WHAT TO PRODUCE >> Filter the records below and copy every line containing the word "will".

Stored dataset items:
• • • • •

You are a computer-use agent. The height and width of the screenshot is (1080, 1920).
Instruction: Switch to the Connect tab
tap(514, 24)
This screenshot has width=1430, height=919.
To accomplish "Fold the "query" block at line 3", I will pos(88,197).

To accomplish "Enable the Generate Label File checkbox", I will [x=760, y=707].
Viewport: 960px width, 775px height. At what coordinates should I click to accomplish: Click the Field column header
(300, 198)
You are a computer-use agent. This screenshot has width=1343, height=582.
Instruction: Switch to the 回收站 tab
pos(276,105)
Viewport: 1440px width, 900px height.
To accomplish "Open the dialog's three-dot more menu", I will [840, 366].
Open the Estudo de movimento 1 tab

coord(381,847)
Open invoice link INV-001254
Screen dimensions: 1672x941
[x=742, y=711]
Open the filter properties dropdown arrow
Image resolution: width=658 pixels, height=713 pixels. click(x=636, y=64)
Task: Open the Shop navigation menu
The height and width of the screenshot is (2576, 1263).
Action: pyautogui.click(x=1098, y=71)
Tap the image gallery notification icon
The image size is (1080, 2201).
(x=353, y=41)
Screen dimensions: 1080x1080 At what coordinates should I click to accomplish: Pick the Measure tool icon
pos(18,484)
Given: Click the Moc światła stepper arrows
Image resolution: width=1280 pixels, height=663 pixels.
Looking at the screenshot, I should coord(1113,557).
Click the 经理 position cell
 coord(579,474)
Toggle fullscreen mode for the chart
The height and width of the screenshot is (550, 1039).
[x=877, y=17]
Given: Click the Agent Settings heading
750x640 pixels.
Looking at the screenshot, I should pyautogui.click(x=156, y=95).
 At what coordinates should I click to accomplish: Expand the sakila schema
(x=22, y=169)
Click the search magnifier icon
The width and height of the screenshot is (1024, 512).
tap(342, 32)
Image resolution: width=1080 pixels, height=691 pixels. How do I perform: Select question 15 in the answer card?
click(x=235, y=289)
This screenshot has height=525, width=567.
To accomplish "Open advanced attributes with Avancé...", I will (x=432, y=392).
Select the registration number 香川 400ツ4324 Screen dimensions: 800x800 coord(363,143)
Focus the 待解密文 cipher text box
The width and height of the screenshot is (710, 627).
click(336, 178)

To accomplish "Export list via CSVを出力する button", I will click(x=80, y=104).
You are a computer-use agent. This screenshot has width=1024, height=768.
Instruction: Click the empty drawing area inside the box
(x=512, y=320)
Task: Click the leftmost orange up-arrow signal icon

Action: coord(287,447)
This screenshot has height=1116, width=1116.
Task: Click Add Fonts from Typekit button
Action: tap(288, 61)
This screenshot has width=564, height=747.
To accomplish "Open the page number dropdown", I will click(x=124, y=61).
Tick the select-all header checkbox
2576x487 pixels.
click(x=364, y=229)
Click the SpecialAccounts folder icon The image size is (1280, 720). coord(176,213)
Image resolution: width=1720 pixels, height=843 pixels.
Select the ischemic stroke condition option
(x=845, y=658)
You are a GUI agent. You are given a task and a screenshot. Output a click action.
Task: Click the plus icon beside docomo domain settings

• • • • •

WRITTEN SOLUTION >>
To accomplish "Fold the "query" block at line 3", I will pos(88,197).
To accomplish "Enable the Generate Label File checkbox", I will [x=760, y=707].
To accomplish "Open the dialog's three-dot more menu", I will [840, 366].
To accomplish "Open advanced attributes with Avancé...", I will (x=432, y=392).
To accomplish "Export list via CSVを出力する button", I will click(x=80, y=104).
To accomplish "Open the page number dropdown", I will click(x=124, y=61).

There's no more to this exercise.